__Written instruction__: Copy out the lines from the one containing "Tap the guild war token 1/3 counter" through the one containing "(x=1160, y=35)", replacing "guild war" with "clan battle" and changing nothing else.

__Exercise data__:
=====
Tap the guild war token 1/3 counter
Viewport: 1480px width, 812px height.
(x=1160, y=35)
=====
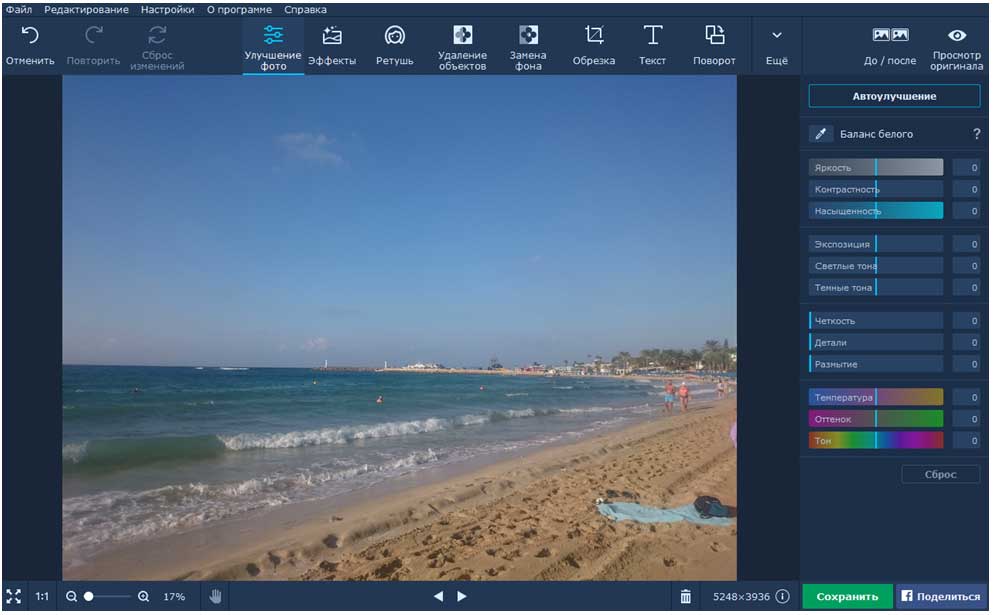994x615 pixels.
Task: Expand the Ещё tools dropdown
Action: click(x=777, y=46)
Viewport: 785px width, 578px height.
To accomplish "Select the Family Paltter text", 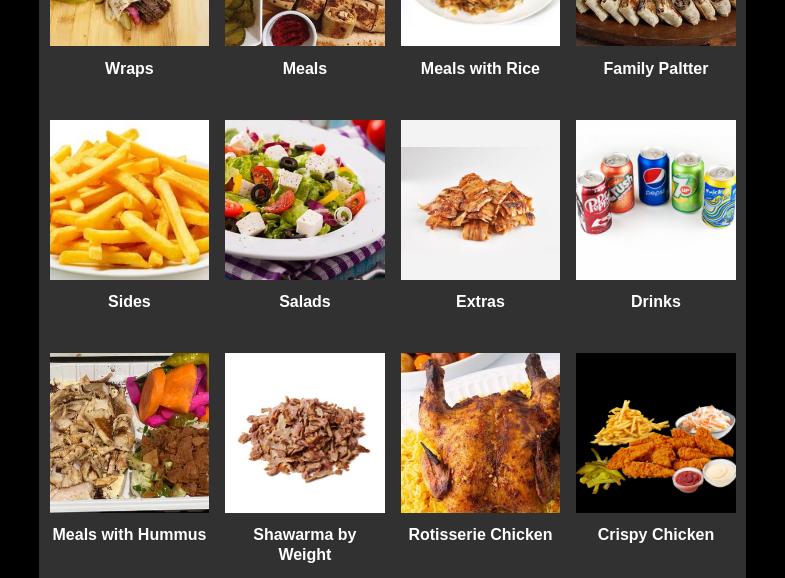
=====
__The reply__:
Tap the clan battle token 1/3 counter
Viewport: 1480px width, 812px height.
(x=1160, y=35)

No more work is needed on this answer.